• [AIM] Output the records below as a Markdown table with the columns Row and Line, numbering each nonblank line and leaving out blank lines.

Entries for finding words and elements:
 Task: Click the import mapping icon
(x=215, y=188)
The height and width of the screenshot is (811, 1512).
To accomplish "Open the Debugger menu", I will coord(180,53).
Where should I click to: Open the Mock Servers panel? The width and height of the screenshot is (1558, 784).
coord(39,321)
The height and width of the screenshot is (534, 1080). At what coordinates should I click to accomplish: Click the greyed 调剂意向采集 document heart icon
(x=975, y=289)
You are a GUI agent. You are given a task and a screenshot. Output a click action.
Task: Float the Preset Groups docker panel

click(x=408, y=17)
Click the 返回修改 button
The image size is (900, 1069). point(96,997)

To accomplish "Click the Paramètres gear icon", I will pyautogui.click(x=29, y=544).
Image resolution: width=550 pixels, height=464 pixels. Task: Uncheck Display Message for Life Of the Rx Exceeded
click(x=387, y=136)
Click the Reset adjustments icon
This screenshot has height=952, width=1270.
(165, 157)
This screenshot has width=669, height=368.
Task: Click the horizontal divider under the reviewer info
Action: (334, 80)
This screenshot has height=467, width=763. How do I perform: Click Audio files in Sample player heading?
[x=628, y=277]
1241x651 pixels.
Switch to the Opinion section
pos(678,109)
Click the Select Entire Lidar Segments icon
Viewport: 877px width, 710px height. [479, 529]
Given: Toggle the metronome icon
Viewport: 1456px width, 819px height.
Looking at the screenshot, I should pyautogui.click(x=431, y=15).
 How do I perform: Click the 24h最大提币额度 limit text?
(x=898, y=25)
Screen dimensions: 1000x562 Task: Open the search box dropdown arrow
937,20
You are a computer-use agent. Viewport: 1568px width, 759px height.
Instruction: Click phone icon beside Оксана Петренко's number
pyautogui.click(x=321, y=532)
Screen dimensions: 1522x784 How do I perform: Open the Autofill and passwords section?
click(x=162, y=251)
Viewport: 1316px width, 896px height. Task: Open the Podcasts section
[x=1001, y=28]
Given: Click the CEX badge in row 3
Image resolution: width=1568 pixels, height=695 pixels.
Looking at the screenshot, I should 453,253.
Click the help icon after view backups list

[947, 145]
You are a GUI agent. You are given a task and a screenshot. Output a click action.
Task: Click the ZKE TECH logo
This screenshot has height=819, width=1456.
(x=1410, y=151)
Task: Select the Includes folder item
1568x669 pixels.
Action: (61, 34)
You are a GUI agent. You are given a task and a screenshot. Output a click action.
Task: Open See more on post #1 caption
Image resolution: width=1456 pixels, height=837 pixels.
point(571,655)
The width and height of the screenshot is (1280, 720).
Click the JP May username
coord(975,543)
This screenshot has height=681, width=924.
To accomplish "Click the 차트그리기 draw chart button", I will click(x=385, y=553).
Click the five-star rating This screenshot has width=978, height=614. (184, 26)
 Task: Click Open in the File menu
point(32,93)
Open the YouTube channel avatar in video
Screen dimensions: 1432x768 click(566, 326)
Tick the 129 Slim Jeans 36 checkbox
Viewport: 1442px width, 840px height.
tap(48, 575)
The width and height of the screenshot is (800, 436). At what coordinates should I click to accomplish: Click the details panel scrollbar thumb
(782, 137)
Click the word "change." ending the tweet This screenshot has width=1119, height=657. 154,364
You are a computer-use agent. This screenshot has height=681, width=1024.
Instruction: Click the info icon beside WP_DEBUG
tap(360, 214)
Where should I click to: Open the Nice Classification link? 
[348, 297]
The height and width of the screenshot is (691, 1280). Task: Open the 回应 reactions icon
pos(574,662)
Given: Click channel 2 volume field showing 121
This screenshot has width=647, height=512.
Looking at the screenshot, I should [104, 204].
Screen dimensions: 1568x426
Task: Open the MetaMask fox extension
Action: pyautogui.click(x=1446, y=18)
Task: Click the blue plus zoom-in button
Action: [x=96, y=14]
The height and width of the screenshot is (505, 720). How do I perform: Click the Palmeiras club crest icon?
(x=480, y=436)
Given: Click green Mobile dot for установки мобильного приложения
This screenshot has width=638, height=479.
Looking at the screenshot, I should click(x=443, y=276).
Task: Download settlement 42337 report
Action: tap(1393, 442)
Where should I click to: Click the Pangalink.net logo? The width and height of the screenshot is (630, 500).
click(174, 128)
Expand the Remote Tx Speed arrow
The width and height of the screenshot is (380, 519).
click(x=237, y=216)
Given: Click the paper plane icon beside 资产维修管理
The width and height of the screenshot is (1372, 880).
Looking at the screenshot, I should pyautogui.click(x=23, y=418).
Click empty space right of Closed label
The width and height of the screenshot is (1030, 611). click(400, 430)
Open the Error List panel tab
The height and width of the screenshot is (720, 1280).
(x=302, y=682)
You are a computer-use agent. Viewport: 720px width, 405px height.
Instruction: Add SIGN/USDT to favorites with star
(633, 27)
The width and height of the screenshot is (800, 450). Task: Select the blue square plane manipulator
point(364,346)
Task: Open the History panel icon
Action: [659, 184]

• [RESPONSE TO THE TASK]
| Row | Line |
|---|---|
| 1 |  Task: Click the import mapping icon |
| 2 | (x=215, y=188) |
| 3 | The height and width of the screenshot is (811, 1512). |
| 4 | To accomplish "Open the Debugger menu", I will coord(180,53). |
| 5 | Where should I click to: Open the Mock Servers panel? The width and height of the screenshot is (1558, 784). |
| 6 | coord(39,321) |
| 7 | The height and width of the screenshot is (534, 1080). At what coordinates should I click to accomplish: Click the greyed 调剂意向采集 document heart icon |
| 8 | (x=975, y=289) |
| 9 | You are a GUI agent. You are given a task and a screenshot. Output a click action. |
| 10 | Task: Float the Preset Groups docker panel |
| 11 | click(x=408, y=17) |
| 12 | Click the 返回修改 button |
| 13 | The image size is (900, 1069). point(96,997) |
| 14 | To accomplish "Click the Paramètres gear icon", I will pyautogui.click(x=29, y=544). |
| 15 | Image resolution: width=550 pixels, height=464 pixels. Task: Uncheck Display Message for Life Of the Rx Exceeded |
| 16 | click(x=387, y=136) |
| 17 | Click the Reset adjustments icon |
| 18 | This screenshot has height=952, width=1270. |
| 19 | (165, 157) |
| 20 | This screenshot has width=669, height=368. |
| 21 | Task: Click the horizontal divider under the reviewer info |
| 22 | Action: (334, 80) |
| 23 | This screenshot has height=467, width=763. How do I perform: Click Audio files in Sample player heading? |
| 24 | [x=628, y=277] |
| 25 | 1241x651 pixels. |
| 26 | Switch to the Opinion section |
| 27 | pos(678,109) |
| 28 | Click the Select Entire Lidar Segments icon |
| 29 | Viewport: 877px width, 710px height. [479, 529] |
| 30 | Given: Toggle the metronome icon |
| 31 | Viewport: 1456px width, 819px height. |
| 32 | Looking at the screenshot, I should pyautogui.click(x=431, y=15). |
| 33 |  How do I perform: Click the 24h最大提币额度 limit text? |
| 34 | (x=898, y=25) |
| 35 | Screen dimensions: 1000x562 Task: Open the search box dropdown arrow |
| 36 | 937,20 |
| 37 | You are a computer-use agent. Viewport: 1568px width, 759px height. |
| 38 | Instruction: Click phone icon beside Оксана Петренко's number |
| 39 | pyautogui.click(x=321, y=532) |
| 40 | Screen dimensions: 1522x784 How do I perform: Open the Autofill and passwords section? |
| 41 | click(x=162, y=251) |
| 42 | Viewport: 1316px width, 896px height. Task: Open the Podcasts section |
| 43 | [x=1001, y=28] |
| 44 | Given: Click the CEX badge in row 3 |
| 45 | Image resolution: width=1568 pixels, height=695 pixels. |
| 46 | Looking at the screenshot, I should 453,253. |
| 47 | Click the help icon after view backups list |
| 48 | [947, 145] |
| 49 | You are a GUI agent. You are given a task and a screenshot. Output a click action. |
| 50 | Task: Click the ZKE TECH logo |
| 51 | This screenshot has height=819, width=1456. |
| 52 | (x=1410, y=151) |
| 53 | Task: Select the Includes folder item |
| 54 | 1568x669 pixels. |
| 55 | Action: (61, 34) |
| 56 | You are a GUI agent. You are given a task and a screenshot. Output a click action. |
| 57 | Task: Open See more on post #1 caption |
| 58 | Image resolution: width=1456 pixels, height=837 pixels. |
| 59 | point(571,655) |
| 60 | The width and height of the screenshot is (1280, 720). |
| 61 | Click the JP May username |
| 62 | coord(975,543) |
| 63 | This screenshot has height=681, width=924. |
| 64 | To accomplish "Click the 차트그리기 draw chart button", I will click(x=385, y=553). |
| 65 | Click the five-star rating This screenshot has width=978, height=614. (184, 26) |
| 66 |  Task: Click Open in the File menu |
| 67 | point(32,93) |
| 68 | Open the YouTube channel avatar in video |
| 69 | Screen dimensions: 1432x768 click(566, 326) |
| 70 | Tick the 129 Slim Jeans 36 checkbox |
| 71 | Viewport: 1442px width, 840px height. |
| 72 | tap(48, 575) |
| 73 | The width and height of the screenshot is (800, 436). At what coordinates should I click to accomplish: Click the details panel scrollbar thumb |
| 74 | (782, 137) |
| 75 | Click the word "change." ending the tweet This screenshot has width=1119, height=657. 154,364 |
| 76 | You are a computer-use agent. This screenshot has height=681, width=1024. |
| 77 | Instruction: Click the info icon beside WP_DEBUG |
| 78 | tap(360, 214) |
| 79 | Where should I click to: Open the Nice Classification link?  |
| 80 | [348, 297] |
| 81 | The height and width of the screenshot is (691, 1280). Task: Open the 回应 reactions icon |
| 82 | pos(574,662) |
| 83 | Given: Click channel 2 volume field showing 121 |
| 84 | This screenshot has width=647, height=512. |
| 85 | Looking at the screenshot, I should [104, 204]. |
| 86 | Screen dimensions: 1568x426 |
| 87 | Task: Open the MetaMask fox extension |
| 88 | Action: pyautogui.click(x=1446, y=18) |
| 89 | Task: Click the blue plus zoom-in button |
| 90 | Action: [x=96, y=14] |
| 91 | The height and width of the screenshot is (505, 720). How do I perform: Click the Palmeiras club crest icon? |
| 92 | (x=480, y=436) |
| 93 | Given: Click green Mobile dot for установки мобильного приложения |
| 94 | This screenshot has width=638, height=479. |
| 95 | Looking at the screenshot, I should click(x=443, y=276). |
| 96 | Task: Download settlement 42337 report |
| 97 | Action: tap(1393, 442) |
| 98 | Where should I click to: Click the Pangalink.net logo? The width and height of the screenshot is (630, 500). |
| 99 | click(174, 128) |
| 100 | Expand the Remote Tx Speed arrow |
| 101 | The width and height of the screenshot is (380, 519). |
| 102 | click(x=237, y=216) |
| 103 | Given: Click the paper plane icon beside 资产维修管理 |
| 104 | The width and height of the screenshot is (1372, 880). |
| 105 | Looking at the screenshot, I should pyautogui.click(x=23, y=418). |
| 106 | Click empty space right of Closed label |
| 107 | The width and height of the screenshot is (1030, 611). click(400, 430) |
| 108 | Open the Error List panel tab |
| 109 | The height and width of the screenshot is (720, 1280). |
| 110 | (x=302, y=682) |
| 111 | You are a computer-use agent. Viewport: 720px width, 405px height. |
| 112 | Instruction: Add SIGN/USDT to favorites with star |
| 113 | (633, 27) |
| 114 | The width and height of the screenshot is (800, 450). Task: Select the blue square plane manipulator |
| 115 | point(364,346) |
| 116 | Task: Open the History panel icon |
| 117 | Action: [659, 184] |